まず、Windows エクスペリエンス インデックスは、グラフィックスが最高得点の5.9、ゲーム用グラフィックスもこれに迫る5.8を記録。最も値の低かったメモリテストでさえ5.0という好成績をマークしており、Winodws Vistaのスムーズな動作を約束する性能を確認できた。
PCMark05も、総合スコアのPCMarksが7790という高いスコアをマークした。個別のテストでは、CPUテストで6881と高性能デスクトップPCに迫るスコアを記録したほか、7200rpmの高速HDDの採用が奏功してか、HDDスコアも7797と優秀だった。Graphicsテストの12155という成績も目を引く。いずれのテスト結果にも不満はなく、総合性能は極めて優秀と言える。
高速なCPUとハイエンドグラフィックスチップを搭載した本機は、ゲーミングPCとしての活用も大いに期待される。3DMark06では、通常の1024×768ドット、1280×1024ドットに加え、フルスクリーン表示の1920×1200ドット表示での計測も行なった。3DMarksはそれぞれ10942、9431、7545という結果で、解像度を上げても結果に極端な低下が見られない点に注目してほしい。なお、1920×1200ドット表示での各テストのFPS値は、Return To Proxyconが26.834FPS、Firefly Forestが29.261FPS、Canyon Flightが27.257FPS、Deep Freezeが30.004FPSとなった。オンラインRPGのようなアクション性がさほど高くない3Dゲームであれば、高解像度でもスムーズな表示でゲームを楽しむことができるはずだ。
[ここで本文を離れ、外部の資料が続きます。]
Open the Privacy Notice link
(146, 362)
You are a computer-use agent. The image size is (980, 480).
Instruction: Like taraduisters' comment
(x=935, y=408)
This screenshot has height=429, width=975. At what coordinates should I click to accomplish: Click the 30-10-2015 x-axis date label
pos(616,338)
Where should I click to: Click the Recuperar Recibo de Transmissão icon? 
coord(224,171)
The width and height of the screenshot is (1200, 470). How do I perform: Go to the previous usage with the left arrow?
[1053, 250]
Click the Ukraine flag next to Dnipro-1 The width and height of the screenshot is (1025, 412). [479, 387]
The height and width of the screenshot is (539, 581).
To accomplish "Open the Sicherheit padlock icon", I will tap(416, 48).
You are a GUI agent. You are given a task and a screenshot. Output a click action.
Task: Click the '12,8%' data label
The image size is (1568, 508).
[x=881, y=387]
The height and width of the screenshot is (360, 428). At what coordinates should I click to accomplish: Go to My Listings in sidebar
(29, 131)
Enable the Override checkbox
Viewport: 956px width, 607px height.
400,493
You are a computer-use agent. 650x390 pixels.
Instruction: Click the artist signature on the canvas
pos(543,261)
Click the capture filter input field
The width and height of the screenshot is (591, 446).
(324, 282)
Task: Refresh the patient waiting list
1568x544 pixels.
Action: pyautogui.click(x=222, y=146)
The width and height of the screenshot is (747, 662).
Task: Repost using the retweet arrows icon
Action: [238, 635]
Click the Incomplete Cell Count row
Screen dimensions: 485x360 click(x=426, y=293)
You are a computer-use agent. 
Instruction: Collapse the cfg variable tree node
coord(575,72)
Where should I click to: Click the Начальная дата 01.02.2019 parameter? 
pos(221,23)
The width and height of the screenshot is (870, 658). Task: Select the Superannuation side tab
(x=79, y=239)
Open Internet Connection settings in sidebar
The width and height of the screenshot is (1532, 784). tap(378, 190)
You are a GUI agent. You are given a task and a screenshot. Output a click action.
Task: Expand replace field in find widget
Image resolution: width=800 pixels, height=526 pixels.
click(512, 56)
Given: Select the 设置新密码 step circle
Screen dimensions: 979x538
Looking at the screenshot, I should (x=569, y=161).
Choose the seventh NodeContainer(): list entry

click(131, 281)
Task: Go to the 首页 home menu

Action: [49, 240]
一方、FFベンチの結果は、低解像度モードで10000点の大台には届かなかったものの、高解像度モードでは7564と優秀な結果を残した。解像度を高くしてもテスト結果の落ち込みの幅が小さいのは3DMark06と同じ傾向で、画質やスムーズな表示にこだわってオンラインRPGを楽しみたいというニーズにも対応できる。
ノートPCに圧倒的な性能を求めるなら
さて、気になる価格だが、CPUとグラフィックスチップにハイエンドパーツを盛り込んだ評価機の構成では35万2800円となる。原稿執筆時点では、キャンペーンの関係で実際の購入価格は33万1800円となったが、それでも30万円を超える出費を決断するには相当の覚悟が必要だ。とはいえ、限られたスペースに設置可能で、かつハイエンドデスクトップPCに並ぶ高性能を享受できるという点で、本機は魅力の高い1台と言える。
もちろん、予算の問題で購入に踏み切れないならば、高価なパーツであるCPUとグラフィックスチップをダウングレードすることで、実用的な性能を維持しつつ20万円台前半まで価格を下げることも可能だ。ただし、あえてこのマシンを選ぶのであれば、やはりここはある程度の出費を覚悟したうえで、可能な限りのハイスペック構成で購入するのをおすすめしたい。